━━━ DATA FOR ANALYSIS
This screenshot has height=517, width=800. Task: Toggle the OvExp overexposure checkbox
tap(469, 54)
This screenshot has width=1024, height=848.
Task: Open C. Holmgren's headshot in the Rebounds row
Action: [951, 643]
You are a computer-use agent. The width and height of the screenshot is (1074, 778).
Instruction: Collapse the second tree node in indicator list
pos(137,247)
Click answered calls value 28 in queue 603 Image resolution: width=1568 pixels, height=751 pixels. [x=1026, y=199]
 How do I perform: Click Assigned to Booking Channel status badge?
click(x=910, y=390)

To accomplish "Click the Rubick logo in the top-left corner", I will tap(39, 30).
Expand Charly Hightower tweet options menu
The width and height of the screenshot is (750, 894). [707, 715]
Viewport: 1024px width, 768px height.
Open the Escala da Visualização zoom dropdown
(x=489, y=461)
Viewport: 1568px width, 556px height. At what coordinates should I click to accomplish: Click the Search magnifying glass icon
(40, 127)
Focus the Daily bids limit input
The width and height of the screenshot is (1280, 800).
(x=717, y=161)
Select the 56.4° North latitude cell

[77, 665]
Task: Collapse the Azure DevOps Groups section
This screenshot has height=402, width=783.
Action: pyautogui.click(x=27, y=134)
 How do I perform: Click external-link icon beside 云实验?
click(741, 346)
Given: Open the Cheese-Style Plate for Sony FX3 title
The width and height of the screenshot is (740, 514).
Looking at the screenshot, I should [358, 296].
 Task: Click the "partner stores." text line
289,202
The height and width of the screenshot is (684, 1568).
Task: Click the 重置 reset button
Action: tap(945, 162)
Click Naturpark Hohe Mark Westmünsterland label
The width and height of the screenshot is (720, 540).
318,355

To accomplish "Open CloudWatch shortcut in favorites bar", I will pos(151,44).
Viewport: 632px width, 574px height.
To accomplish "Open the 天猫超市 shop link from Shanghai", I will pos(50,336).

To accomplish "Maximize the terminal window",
━━━━━━
PROBLEM DESCRIPTION
Exactly as they are written, print the entries again.

RESPONSE
This screenshot has height=517, width=800. Task: Toggle the OvExp overexposure checkbox
tap(469, 54)
This screenshot has width=1024, height=848.
Task: Open C. Holmgren's headshot in the Rebounds row
Action: [951, 643]
You are a computer-use agent. The width and height of the screenshot is (1074, 778).
Instruction: Collapse the second tree node in indicator list
pos(137,247)
Click answered calls value 28 in queue 603 Image resolution: width=1568 pixels, height=751 pixels. [x=1026, y=199]
 How do I perform: Click Assigned to Booking Channel status badge?
click(x=910, y=390)

To accomplish "Click the Rubick logo in the top-left corner", I will tap(39, 30).
Expand Charly Hightower tweet options menu
The width and height of the screenshot is (750, 894). [707, 715]
Viewport: 1024px width, 768px height.
Open the Escala da Visualização zoom dropdown
(x=489, y=461)
Viewport: 1568px width, 556px height. At what coordinates should I click to accomplish: Click the Search magnifying glass icon
(40, 127)
Focus the Daily bids limit input
The width and height of the screenshot is (1280, 800).
(x=717, y=161)
Select the 56.4° North latitude cell

[77, 665]
Task: Collapse the Azure DevOps Groups section
This screenshot has height=402, width=783.
Action: pyautogui.click(x=27, y=134)
 How do I perform: Click external-link icon beside 云实验?
click(741, 346)
Given: Open the Cheese-Style Plate for Sony FX3 title
The width and height of the screenshot is (740, 514).
Looking at the screenshot, I should [358, 296].
 Task: Click the "partner stores." text line
289,202
The height and width of the screenshot is (684, 1568).
Task: Click the 重置 reset button
Action: tap(945, 162)
Click Naturpark Hohe Mark Westmünsterland label
The width and height of the screenshot is (720, 540).
318,355

To accomplish "Open CloudWatch shortcut in favorites bar", I will pos(151,44).
Viewport: 632px width, 574px height.
To accomplish "Open the 天猫超市 shop link from Shanghai", I will pos(50,336).

To accomplish "Maximize the terminal window",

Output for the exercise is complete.